Beginning in March 2003 and throughout 2003 numerous claims were filed on behalf of affected applicants, (including clients of immigration.ca) whose pending applications filed before January 1, 2002 were likely to be refused under the new immigration rules, demanding the Canadian immigration authorities to assess the backlog applications under more equitable selection criteria and eliminate retroactivity.
On June 20 2003, a Federal Court judge imposed an injunction preventing the immigration authorities from refusing any pending application which was filed prior to January 1, 2002.
On September 18, 2003 the Minister of Citizenship and Immigration introduced new measures for assessing economic class applicants as well as transitional measures for the assessment and processing of pending applications in the Economic Class, filed before January 1, 2002.

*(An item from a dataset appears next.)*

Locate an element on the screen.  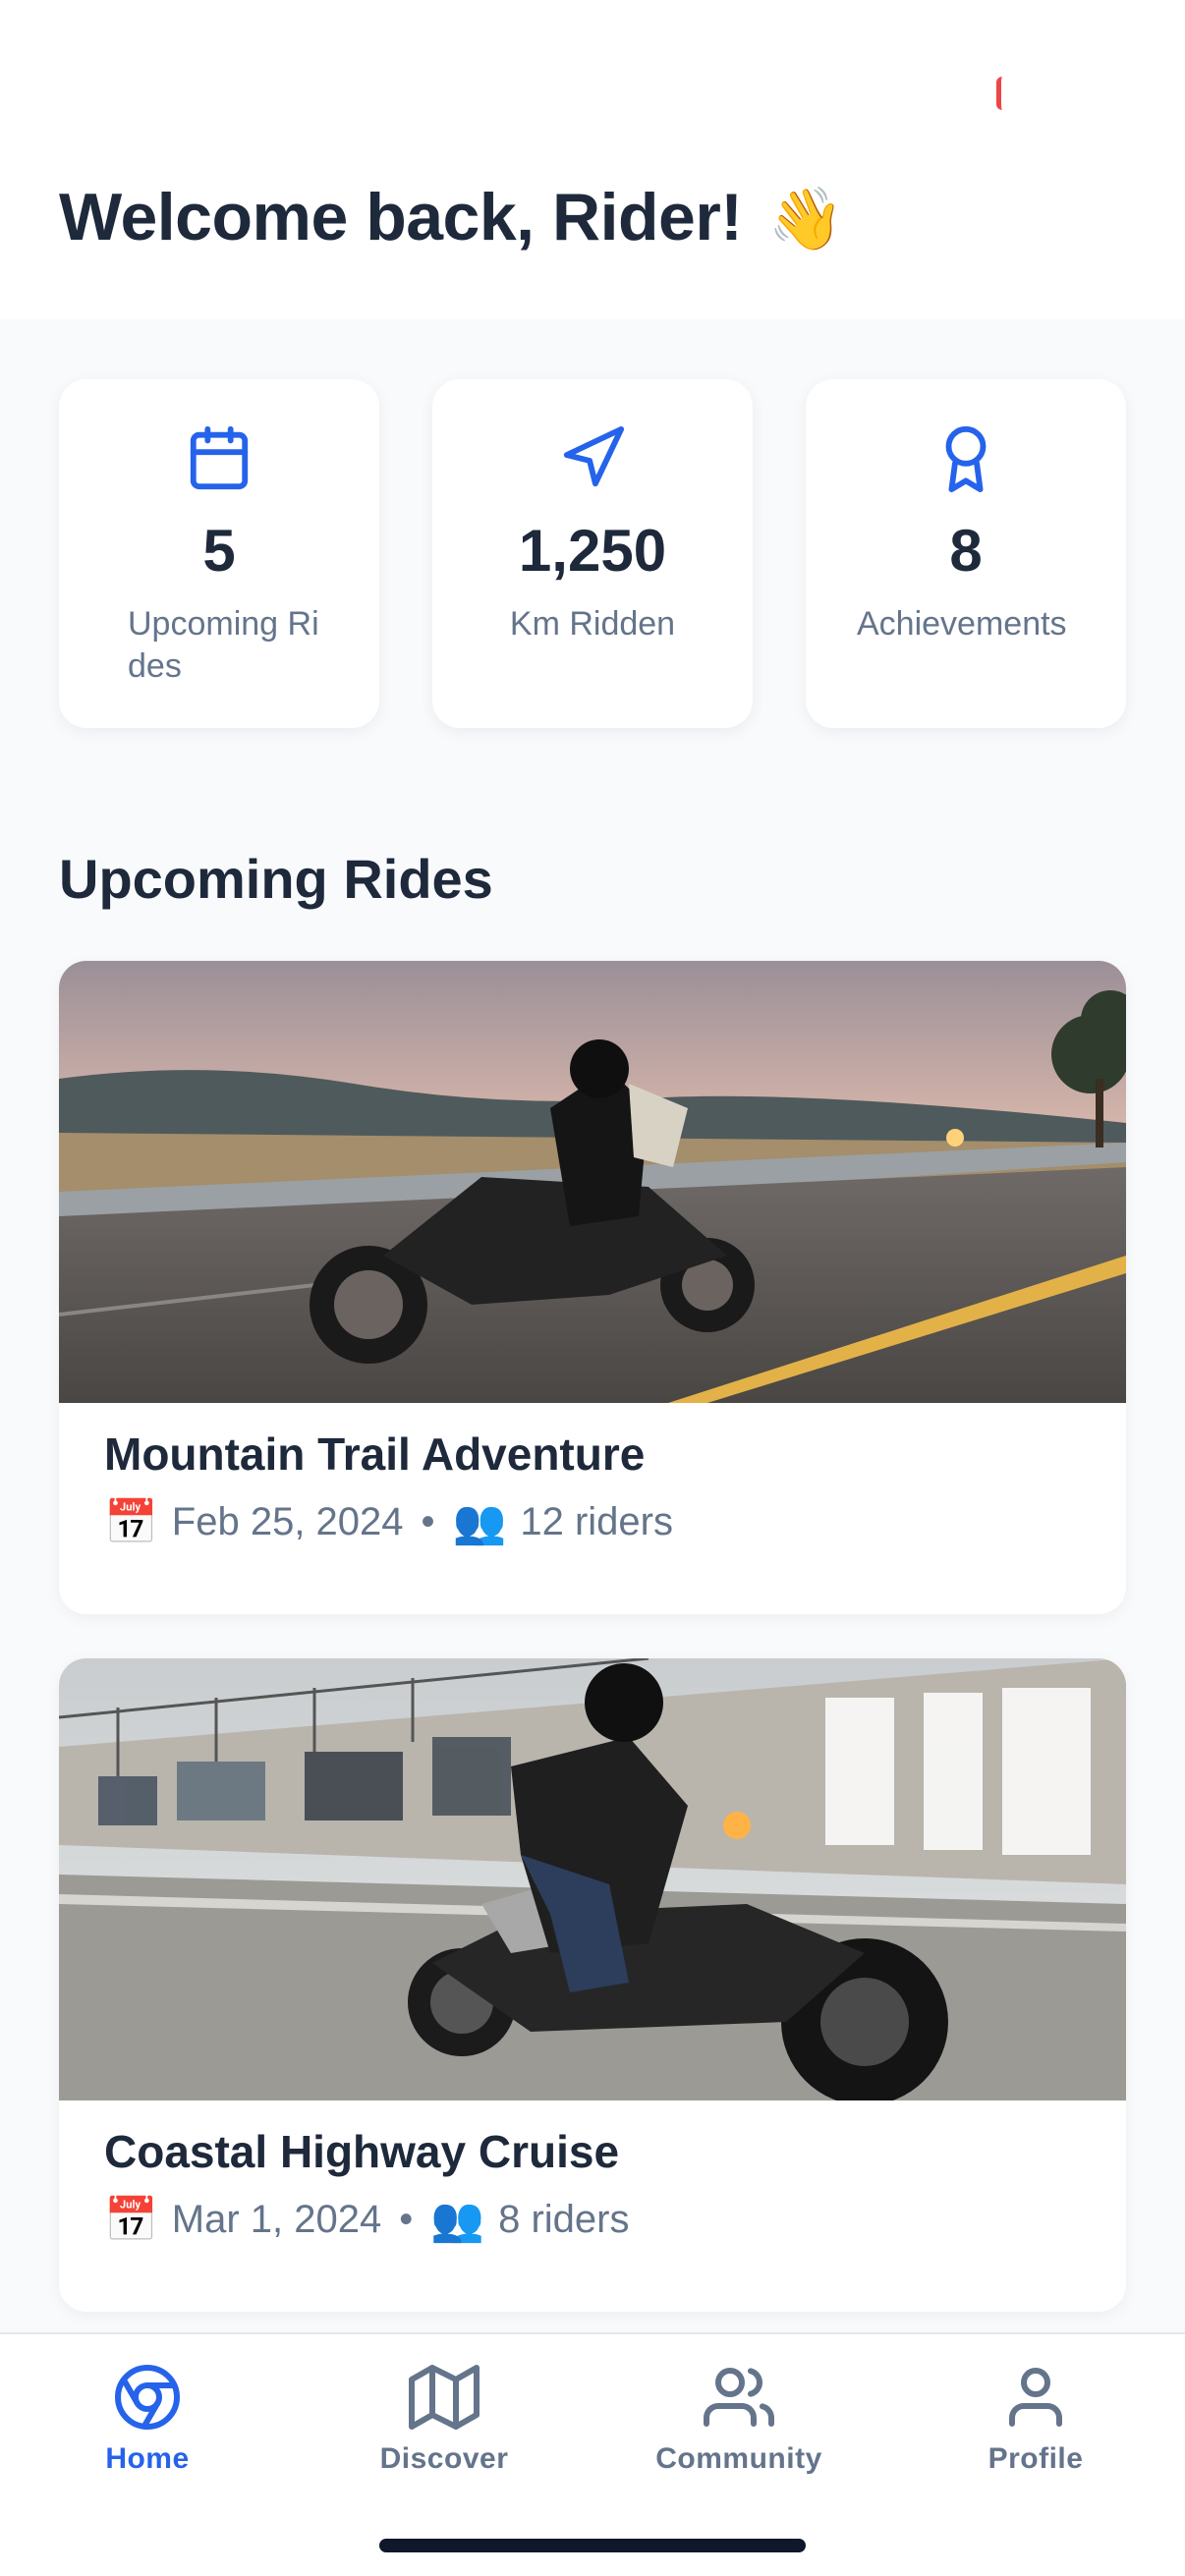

On December 1, 2003 the final version of the Transition Regulations were promulgated into force.
WHAT DOES THIS MEAN?
1. Pursuant to the Transition Regulations of December 2003, the retroactive application of the Immigration and Refugee Protection Regulations has been abolished.
2. The injunction imposed in June 2003 preventing CIC from refusing applications filed before January 1, 2002 remains in full force and effect until a court order removes this judicial ruling.
3. Applications (skilled worker, investors, entrepreneurs and self employed) that were submitted before January 1, 2002 and were still pending on December 1, 2003 will be assessed under the Dual-Assessment procedures. Applicants will be assessed under the more favourable of the two immigration regulations.
4. Applicants must comply with the documentation requirements of the Immigration and Refugee Protection Regulations. Applicants who are requested to submit new updated application forms; provide evidence of language abilities; etc; are urged to comply with such requests as soon as reasonably practicable. In some cases reasoned submissions may be advisable to explain difficulties in complying.
5. Applicants who originally applied before January 1, 2002 in the Federal Economic Class and who were refused, for any reason, between April 1, 2003 and June 19, 2003 will be eligible to re-submit new applications before January 1, 2005 with no additional processing fees.
6. Applicants who originally applied before January 1, 2002 in the Federal Economic Class and who withdrew their application, for any reason, between January 1, 2002 and October 31, 2003 will be eligible to re-submit new applications before January 1, 2005 with no additional processing fees.
7. Visa offices are now assessing pending applications on a first-in, first-out basis.
8. Since September 18, 2003, the pass mark for new skilled worker applicants is 67.
9. The use of discretion and substituted discretion continues to form an important tool in the immigration assessment process.